No campo da trilha sonora, O Crime do Padre Amaro traz uma boa música instrumental tema, mas ainda assim é um trabalho longe de lembrar músicas-temas famosas de produções estrangeiras como, por exemplo, a de Cinema Paradiso, perfeita.

Finalizando, O Crime do Padre Amaro é uma boa produção de 2002, que teve seu reconhecimento na crítica. É um filme que poderia de diversas maneiras ser melhor explorado, contudo, do jeito que foi apresentado, também ficou muito bom. Não deixem de conferir o novo trabalho de Gael Garcia Bernal.

Atenção: Leia os Próximos Parágrafos Apenas se Já tiver assistido ao filme.

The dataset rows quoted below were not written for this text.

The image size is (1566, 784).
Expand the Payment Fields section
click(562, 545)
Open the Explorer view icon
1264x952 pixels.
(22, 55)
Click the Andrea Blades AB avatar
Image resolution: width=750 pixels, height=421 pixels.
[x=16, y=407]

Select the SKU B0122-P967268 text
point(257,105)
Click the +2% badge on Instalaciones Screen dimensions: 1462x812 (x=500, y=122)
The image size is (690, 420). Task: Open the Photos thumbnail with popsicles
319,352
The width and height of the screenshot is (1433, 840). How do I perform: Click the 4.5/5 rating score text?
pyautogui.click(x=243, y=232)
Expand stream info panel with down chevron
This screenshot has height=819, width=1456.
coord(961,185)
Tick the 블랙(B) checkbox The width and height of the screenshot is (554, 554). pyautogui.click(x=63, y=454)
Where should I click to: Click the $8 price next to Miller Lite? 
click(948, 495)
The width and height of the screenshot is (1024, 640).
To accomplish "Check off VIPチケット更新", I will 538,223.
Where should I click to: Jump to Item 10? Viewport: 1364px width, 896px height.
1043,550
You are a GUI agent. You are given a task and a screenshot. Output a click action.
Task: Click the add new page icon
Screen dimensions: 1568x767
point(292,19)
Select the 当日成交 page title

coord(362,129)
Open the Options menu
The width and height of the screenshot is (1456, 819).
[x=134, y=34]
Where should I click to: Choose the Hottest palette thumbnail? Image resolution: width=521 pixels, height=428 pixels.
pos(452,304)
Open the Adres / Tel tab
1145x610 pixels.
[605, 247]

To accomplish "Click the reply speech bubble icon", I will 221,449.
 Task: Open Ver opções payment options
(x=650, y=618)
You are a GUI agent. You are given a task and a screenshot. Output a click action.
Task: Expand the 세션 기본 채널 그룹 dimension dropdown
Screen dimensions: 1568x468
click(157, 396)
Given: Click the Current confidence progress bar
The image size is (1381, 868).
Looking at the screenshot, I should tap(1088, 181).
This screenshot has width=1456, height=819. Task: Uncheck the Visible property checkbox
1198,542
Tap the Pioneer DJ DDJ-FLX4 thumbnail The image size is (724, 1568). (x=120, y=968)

Como havia comentado previamente, os rumos que a história tomam são muito previsíveis, o que é ajudado, em grande parte, pela caracterização falha do lado psicológico e moral tanto por parte de Amaro quanto de Amelita. A forma como o aborto é tratado ao final do filme poderia ter sido melhor abordado também. Era como se, apesar de todo condicionamento religioso mostrado no início do filme por ambos os personagens, ao final do mesmo eles tivessem perdido todo esse condicionamento. Não há uma passagem que mostre os personagens se conflitando sobre o assunto, se indagando, enfim, surge como uma coisa natural e mal apresentada. O que, importante dizer, não ocorre na obra de Eça de Queiroz.

A única passagem em que comenta-se uma alternativa ao aborto é quando Amelita sugere a Amaro que ela mesma volte com um namoradinho que tinha antes de ter um caso com Amaro; ficasse com ele e dissesse que o filho era dele. Espanta a naturalidade como essa idéia é proposta, mais uma vez, entrando em contrapartida com o caráter dos mesmos no início da película. Parece que toda a caracterização inicial dos personagens é simplesmente esquecida ou deixada de lado do meio da trama para frente. E como isso não é um filme de David Lynch (vide Cidade dos Sonhos), não está certo.

Comentários (1)

Luã Olsen | terça-feira, 22 de Abril de 2014 - 17:32

\"É um filme que poderia de diversas maneiras ser melhor explorado, contudo, do jeito que foi apresentado, [não] ficou muito bom\". Agora sim, Tony, com a correção faz sentido. Porque escrever uma crítica dessas e no fim dizer que \"também ficou muito bom\" é dose hein. O filme peca, e muito.